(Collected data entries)
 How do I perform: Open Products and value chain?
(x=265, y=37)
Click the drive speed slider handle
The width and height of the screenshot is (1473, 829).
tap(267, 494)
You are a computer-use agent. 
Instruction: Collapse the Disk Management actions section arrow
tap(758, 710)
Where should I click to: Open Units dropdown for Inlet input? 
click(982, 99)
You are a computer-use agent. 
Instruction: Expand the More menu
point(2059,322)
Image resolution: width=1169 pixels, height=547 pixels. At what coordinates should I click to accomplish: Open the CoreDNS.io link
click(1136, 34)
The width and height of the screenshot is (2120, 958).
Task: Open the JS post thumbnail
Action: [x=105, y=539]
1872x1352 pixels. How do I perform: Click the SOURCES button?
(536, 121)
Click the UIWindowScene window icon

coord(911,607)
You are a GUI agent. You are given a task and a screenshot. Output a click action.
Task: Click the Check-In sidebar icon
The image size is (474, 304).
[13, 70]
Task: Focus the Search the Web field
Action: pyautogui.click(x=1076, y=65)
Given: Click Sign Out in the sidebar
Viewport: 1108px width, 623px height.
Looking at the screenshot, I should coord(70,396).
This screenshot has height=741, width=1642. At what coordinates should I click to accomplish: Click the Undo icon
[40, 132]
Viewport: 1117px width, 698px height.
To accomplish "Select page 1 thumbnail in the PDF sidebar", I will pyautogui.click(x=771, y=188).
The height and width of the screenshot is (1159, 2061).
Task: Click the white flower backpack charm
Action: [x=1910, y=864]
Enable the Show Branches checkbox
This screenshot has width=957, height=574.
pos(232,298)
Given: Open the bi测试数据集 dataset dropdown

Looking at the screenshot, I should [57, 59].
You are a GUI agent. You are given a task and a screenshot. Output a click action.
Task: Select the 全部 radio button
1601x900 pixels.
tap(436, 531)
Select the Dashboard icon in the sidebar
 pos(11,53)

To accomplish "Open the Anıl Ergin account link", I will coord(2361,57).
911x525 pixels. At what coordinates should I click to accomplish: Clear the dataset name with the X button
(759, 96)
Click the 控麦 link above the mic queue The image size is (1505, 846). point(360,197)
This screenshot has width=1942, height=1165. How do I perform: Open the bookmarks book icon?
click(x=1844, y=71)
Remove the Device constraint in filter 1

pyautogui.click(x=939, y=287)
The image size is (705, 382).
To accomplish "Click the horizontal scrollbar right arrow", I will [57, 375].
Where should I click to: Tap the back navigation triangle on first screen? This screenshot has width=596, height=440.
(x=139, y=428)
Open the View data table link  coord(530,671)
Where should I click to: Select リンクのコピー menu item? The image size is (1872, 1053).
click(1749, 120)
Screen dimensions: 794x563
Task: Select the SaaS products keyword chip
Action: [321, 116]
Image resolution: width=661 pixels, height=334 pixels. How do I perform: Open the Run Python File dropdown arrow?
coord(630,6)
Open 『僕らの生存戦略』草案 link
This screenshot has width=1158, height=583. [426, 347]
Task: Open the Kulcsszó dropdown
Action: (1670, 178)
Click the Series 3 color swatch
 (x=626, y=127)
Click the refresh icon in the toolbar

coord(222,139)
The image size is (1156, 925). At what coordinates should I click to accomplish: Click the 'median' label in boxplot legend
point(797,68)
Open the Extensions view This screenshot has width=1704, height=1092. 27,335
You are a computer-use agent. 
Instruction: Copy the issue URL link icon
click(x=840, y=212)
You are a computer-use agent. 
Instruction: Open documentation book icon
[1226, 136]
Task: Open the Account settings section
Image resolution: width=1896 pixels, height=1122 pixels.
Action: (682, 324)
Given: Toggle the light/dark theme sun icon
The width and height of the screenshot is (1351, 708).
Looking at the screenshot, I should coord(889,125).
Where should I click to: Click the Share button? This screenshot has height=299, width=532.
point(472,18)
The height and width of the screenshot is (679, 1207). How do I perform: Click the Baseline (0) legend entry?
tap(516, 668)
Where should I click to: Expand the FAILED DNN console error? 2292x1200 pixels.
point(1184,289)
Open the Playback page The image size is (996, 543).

-- ACTIVITY --
Exactly the lines from the one with "Instruction: Open documentation book icon" through the final line of the entries are to be returned, both ends included.

-- ANSWER FOR THE TASK --
Instruction: Open documentation book icon
[1226, 136]
Task: Open the Account settings section
Image resolution: width=1896 pixels, height=1122 pixels.
Action: (682, 324)
Given: Toggle the light/dark theme sun icon
The width and height of the screenshot is (1351, 708).
Looking at the screenshot, I should coord(889,125).
Where should I click to: Click the Share button? This screenshot has height=299, width=532.
point(472,18)
The height and width of the screenshot is (679, 1207). How do I perform: Click the Baseline (0) legend entry?
tap(516, 668)
Where should I click to: Expand the FAILED DNN console error? 2292x1200 pixels.
point(1184,289)
Open the Playback page The image size is (996, 543).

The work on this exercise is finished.